That means, “as recently as March of this year, the FBI went after emails without a warrant. This is an affront to the Fourth Amendment,” according to the ACLU.
The IRS’s policy was sharply criticized in a letter signed by a dozen Republican and Democratic senators last month. “We believe these actions are a clear violation of the Fourth Amendment’s prohibition against unreasonable searches and seizures,” the senators said.
Will similar outcry be heard now that we know the Department of Justice thinks similar activities are permissible under the law? Only time will tell.
On top of the FBI documents, the ACLU obtained records from six offices of U.S. Attorney sin California, Florida, Illinois, Michigan and New York.

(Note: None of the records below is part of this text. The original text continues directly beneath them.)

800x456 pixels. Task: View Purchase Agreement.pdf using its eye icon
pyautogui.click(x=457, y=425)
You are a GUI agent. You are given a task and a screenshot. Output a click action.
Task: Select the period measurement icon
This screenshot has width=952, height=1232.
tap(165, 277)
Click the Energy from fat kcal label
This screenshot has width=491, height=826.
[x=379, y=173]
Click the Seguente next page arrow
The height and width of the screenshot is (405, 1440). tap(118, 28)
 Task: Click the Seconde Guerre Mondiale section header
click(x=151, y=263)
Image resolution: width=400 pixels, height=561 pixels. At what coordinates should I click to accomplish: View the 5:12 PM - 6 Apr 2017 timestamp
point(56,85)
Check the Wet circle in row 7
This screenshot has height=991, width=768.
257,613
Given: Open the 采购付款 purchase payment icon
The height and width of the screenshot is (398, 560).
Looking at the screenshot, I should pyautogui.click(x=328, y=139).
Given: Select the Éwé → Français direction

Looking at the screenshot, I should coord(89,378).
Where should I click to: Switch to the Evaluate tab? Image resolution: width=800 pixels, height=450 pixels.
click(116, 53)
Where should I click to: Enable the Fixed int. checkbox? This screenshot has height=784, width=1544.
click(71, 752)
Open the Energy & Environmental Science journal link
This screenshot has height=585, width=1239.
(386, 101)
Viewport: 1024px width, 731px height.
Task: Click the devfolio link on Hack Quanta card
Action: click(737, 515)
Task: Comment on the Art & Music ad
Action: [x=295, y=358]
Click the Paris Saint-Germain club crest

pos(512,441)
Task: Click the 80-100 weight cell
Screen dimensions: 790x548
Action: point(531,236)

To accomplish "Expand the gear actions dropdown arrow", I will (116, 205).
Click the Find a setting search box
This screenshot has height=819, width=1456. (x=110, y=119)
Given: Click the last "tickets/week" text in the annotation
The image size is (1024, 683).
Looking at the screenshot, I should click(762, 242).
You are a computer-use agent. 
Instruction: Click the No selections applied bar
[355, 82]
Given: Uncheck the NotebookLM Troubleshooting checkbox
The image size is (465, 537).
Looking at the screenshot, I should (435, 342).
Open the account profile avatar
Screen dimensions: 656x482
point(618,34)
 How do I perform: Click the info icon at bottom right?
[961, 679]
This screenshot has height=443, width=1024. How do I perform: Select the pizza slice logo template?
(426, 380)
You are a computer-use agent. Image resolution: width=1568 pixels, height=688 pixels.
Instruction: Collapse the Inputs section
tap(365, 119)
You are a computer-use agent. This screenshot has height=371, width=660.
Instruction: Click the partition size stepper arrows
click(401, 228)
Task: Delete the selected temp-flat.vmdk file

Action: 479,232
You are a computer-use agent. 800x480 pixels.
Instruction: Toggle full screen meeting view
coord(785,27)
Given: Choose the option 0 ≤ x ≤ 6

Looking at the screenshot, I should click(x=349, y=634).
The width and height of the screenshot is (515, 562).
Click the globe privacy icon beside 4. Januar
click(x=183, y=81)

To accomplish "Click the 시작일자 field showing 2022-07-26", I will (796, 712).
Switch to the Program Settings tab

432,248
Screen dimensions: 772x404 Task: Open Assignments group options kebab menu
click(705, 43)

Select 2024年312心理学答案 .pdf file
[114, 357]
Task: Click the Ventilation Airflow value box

They also obtained documents from the Department of Justice’s Criminal Division, which gives legal advice to both federal prosecutors and law enforcement agencies. Unfortunately, the Criminal Division actually withheld more documents than they released to the ACLU.
The documents from these offices revealed “a confusing picture of federal policy,” as the ACLU puts it.
The ACLU only received two paragraphs from the U.S. Attorney for the Southern District of New York. The paragraphs are from an unidentified document with no cover page or any contextual information, making it impossible to know if it reflects current policy.
However, the document states that law enforcement can obtain “opened electronic communications or extremely old unopened email” without a warrant.
Excerpts from an October 2012 document from the U.S. Attorney for the Northern District of Illinois states that a warrant is indeed required for text messages, voicemails, emails, Facebook communications and “private tweets” on Twitter, showing that there is a clear difference between offices.
However, the document does not have explanatory information or a cover page, making it impossible to know if it is considered binding policy for prosecutors or how broadly the procedures are applied.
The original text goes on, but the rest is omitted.